In November last year, New Brunswick Court of Queen’s Bench Justice Hugh McLellan
labelled the third party claim prepared by Shibley Righton LLP managing partner Sandra Dawe “irresponsible” and “meritless,” giving her 16 days to pay the money or face jail.
But the Court of Appeal
decided McLellan should never have struck the claim, rendering the costs decision moot. In any case, the appeal court said McLellan got it wrong on that count too.
“While much could be written about the motion judge’s award of solicitor-client costs against Ms. Dawe personally, we will exercise restraint and state that since we allowed the appeal on the motion to strike, the appeal regarding the costs becomes moot,” wrote the unanimous three-judge appeal court panel. “We would add that, had we concluded the appeal on the motion decision should be dismissed, we would nevertheless have allowed the appeals from the decision to order solicitor-client costs and that Ms. Dawe personally pay them. In our view, there was simply no proper basis in law or on the facts of this case to order such costs.”
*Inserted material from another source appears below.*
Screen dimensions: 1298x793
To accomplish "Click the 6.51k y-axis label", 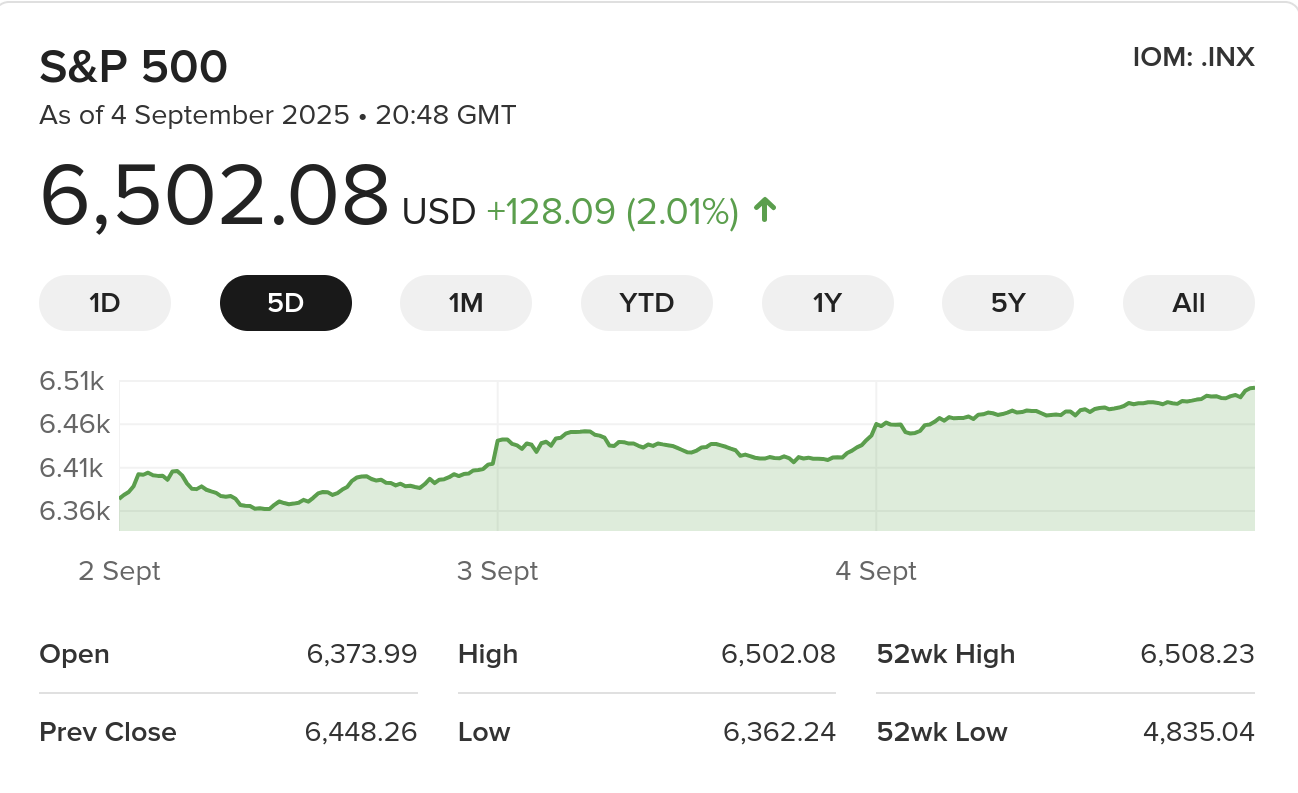I will point(72,381).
Dawe represents auditors being sued by Deer Island Credit Union in New Brunswick. The credit union alleges the auditors were negligent for failing to notice that a former employee at Deer Island had embezzled more than $1.8 million between 1995 and 2007.
The auditors denied the allegations, and in May 2011, issued a third-party claim against 16 directors of the credit union, arguing their negligence contributed to the loss. That prompted the directors to move for the third party claim to be struck. McLellan granted the motion in October 2011, commenting that he had doubts that the auditors issued the third party claim on their own initiative. The appeal court was unimpressed:
“After apparently concluding, without any evidence, that the auditors were not providing instructions to counsel, the motion judge then observed as follows, before hearing any argument on the costs issue:
‘[…] [T]his is a rare and exceptional case in which it may be appropriate:
a) to make an award of full solicitor and client costs in favour of the directors;
b) to order that such costs be paid by the auditors’ solicitor personally; and
c) To “compel” payment by the judicious exercise of the power to imprison for contempt.;”
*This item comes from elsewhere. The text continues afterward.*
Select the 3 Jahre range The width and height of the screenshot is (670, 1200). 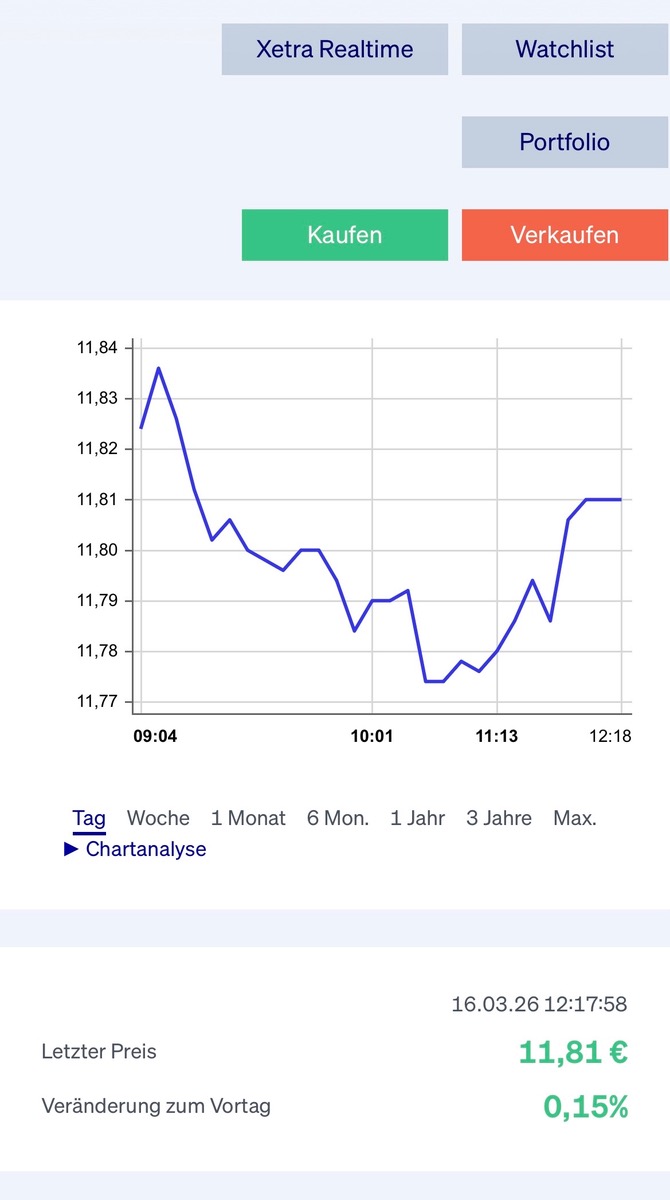(x=499, y=818)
The appeal court went on to decide that McLellan granted the motion by relying on principles applicable to the wrong section of the Rules of Court: treating it like a summary judgment motion, rather than a motion to strike.
The three-judge panel also found McLellan had misapplied the law and jurisprudence in concluding that: “courts must protect directors from ill-founded litigation.”
“The auditors limit their claim to negligence. They have every right to come before the courts for a determination of whether or not they are correct in asserting the directors’ negligence caused the Credit Union’s losses,” the appeal court decision reads.